Task directions -
Count how many lines of the records contain the string "Uninstall". Give only the number.

— start of Records shown —

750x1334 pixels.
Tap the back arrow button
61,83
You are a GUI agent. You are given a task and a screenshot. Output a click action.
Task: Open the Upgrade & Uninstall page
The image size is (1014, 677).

— end of Records shown —

Solution to this exercise -
1